A group of twelve Development and Peace members from the Prairies and the Atlantic provinces, accompanied by two staff members, are on a solidarity trip to the Philippines. They will be visiting eight Development and Peace partners and some of their projects in the capital city of Manila, in southern Mindanao and on the islands of Leyte and Samar – where Yolanda (the Filipino name for Typhoon Haiyan) first made landfall on Nov. 8 last year. We invite you to follow their adventures and learnings as they travel through the Philippines for the next two weeks.
Development and Peace supports the agrarian reform program of the Catholic bishops’ National Secretariat for Social Action (NASSA-Caritas Philippines), which in turn supports numerous farming and ecological projects such as those promoted by the Social Action Centre of the Diocese of Marbel on the island of Mindanao. Our group visited Marbel for two days this week to learn about the work of the Social Action Centre (SAC).

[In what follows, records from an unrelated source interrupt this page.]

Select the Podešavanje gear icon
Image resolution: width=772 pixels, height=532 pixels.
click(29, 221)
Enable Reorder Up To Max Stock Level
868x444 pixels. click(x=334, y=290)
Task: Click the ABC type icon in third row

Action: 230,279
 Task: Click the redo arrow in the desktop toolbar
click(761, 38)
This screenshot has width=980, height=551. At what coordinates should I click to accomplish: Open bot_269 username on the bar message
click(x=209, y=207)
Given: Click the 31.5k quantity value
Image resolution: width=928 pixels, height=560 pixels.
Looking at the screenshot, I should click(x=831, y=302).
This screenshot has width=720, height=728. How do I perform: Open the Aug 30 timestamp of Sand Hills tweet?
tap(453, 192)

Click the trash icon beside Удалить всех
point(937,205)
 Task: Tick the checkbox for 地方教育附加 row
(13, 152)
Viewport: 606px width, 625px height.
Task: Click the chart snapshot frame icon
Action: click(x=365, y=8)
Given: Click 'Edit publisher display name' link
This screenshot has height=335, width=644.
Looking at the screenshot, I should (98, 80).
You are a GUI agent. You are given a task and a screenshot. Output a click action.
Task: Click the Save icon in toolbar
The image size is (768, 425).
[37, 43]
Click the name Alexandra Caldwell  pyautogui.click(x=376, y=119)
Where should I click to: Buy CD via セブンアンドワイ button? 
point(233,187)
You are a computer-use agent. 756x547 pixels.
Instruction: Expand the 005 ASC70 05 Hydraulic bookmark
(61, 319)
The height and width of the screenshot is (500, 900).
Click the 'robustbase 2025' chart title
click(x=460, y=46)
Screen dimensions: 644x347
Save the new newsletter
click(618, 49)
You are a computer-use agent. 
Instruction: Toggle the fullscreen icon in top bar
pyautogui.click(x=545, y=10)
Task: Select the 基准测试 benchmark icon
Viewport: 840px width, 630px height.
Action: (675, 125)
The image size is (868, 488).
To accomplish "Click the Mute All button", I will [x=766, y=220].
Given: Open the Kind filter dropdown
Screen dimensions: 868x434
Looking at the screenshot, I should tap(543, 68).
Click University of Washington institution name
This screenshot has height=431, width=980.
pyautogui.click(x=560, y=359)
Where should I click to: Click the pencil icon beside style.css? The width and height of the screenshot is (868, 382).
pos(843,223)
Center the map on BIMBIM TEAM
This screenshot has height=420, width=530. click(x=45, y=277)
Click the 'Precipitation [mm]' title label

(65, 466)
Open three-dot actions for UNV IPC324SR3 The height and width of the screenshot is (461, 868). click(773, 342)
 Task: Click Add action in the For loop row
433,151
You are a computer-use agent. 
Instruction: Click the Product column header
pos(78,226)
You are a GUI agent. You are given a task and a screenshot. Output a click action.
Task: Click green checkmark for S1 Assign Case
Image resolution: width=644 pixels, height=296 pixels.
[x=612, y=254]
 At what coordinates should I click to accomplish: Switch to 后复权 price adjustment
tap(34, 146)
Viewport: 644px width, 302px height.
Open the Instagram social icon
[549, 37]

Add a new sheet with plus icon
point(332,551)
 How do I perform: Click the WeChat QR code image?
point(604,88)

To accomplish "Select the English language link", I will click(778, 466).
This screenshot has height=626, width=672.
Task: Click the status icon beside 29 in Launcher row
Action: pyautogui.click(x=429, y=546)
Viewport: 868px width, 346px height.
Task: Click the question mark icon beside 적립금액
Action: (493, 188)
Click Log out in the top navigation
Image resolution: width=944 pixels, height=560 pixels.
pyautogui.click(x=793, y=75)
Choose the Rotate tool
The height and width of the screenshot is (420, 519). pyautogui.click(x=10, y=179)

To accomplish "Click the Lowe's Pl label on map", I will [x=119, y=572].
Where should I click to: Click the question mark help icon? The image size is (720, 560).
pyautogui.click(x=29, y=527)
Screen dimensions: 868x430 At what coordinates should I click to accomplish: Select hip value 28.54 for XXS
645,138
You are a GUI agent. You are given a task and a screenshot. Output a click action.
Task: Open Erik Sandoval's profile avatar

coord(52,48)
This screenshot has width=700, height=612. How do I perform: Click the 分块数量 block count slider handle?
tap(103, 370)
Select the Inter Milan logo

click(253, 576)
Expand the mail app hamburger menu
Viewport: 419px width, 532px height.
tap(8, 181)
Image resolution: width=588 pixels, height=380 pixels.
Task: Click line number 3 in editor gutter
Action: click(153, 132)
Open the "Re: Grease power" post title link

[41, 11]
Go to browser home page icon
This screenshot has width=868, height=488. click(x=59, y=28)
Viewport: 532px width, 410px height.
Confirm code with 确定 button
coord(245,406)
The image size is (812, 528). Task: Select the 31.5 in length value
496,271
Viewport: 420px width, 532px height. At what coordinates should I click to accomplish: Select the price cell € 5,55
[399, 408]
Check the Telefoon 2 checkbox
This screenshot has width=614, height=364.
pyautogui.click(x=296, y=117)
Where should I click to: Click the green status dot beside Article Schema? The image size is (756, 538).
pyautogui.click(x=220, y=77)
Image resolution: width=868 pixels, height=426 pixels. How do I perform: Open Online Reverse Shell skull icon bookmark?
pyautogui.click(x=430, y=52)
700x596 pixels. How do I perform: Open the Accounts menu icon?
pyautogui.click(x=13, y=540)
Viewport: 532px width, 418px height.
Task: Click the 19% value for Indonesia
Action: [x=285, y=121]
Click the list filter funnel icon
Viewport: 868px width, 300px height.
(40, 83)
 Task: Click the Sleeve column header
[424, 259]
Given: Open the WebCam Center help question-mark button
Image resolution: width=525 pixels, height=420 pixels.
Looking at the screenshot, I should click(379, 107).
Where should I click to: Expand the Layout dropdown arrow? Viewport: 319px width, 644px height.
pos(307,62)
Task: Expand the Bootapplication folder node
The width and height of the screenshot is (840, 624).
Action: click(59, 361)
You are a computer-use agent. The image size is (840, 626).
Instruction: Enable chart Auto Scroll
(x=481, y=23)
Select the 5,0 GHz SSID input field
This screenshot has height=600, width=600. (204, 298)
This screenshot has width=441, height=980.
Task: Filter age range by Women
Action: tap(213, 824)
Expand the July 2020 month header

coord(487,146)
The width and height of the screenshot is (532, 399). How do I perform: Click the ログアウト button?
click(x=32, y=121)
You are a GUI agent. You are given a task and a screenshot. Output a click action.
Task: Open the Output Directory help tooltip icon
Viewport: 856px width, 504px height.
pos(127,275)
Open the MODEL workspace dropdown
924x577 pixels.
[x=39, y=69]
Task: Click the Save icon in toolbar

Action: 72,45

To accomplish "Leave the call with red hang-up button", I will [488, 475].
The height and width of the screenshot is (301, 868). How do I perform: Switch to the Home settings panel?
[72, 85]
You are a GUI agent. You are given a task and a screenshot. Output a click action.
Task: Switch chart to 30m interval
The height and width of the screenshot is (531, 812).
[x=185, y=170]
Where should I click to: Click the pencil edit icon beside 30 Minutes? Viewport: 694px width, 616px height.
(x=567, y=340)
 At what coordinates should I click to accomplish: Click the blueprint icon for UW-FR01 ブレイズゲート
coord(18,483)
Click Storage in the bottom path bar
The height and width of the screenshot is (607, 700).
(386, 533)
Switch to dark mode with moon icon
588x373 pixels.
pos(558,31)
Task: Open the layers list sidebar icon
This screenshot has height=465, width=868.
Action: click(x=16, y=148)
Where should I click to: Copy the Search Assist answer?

During a two-hour hike up a mountainside to visit the indigenous village of Dungkoong, we had a chance to visit a demonstration farm supported by the SAC. The farm is located on hilly terrain exactly like the land which area farmers own. On it a variety of staple food crops, including upland rice and cassava, are grown alongside vegetables, peanuts and numerous fruit trees: coconut, mango, cacao among others. Smaller trees and shrubs like banana, rubber and palm are planted to stop hillside erosion and begin the process of terracing. The farm’s tree nursery is growing enough native species of trees to plant 70 hectares a year. Farmers come to the demo farm to learn about intercropping and contour farming techniques and can also earn a wage by planting and caring for saplings from the tree nursery.
Upon reaching Dungkoong we were met by musicians, dancers and villagers who had come out to welcome their Canadian visitors. The village is populated by people of the T’boli indigenous tribe. During the Marcos dictatorship, the forests of Marbel were cut down and the timber sold to foreign countries for profit to those close to the government. The people who suffered the most from this destruction were the indigenous people of Mindanao.
With the destruction of their forests, the T’boli can no longer rely on what was their traditional hunting and gathering lifestyle. They have to make the great leap into an agricultural economy if they hope to keep their land and make it productive. The SAC staff who accompanied us on our climb have just recently started working with the people of Dungkoong, assessing their problems and working with them to find solutions.
In a community meeting, the community leaders explained that one of their greatest problems is water supply. Their drinking water travels two kilometres from a mountain spring through a 1-inch diameter hose to arrive at an uncovered reservoir. They say if they could acquire 2-inch gauge tubing and a more sanitary reservoir system, their water problems would be solved. However, a project proposal submitted to the government has already been turned down.
With the help of the SAC and the continued support of Development and Peace, we hope that the T’boli people of Dungkoong can live in dignity and face their future with confidence.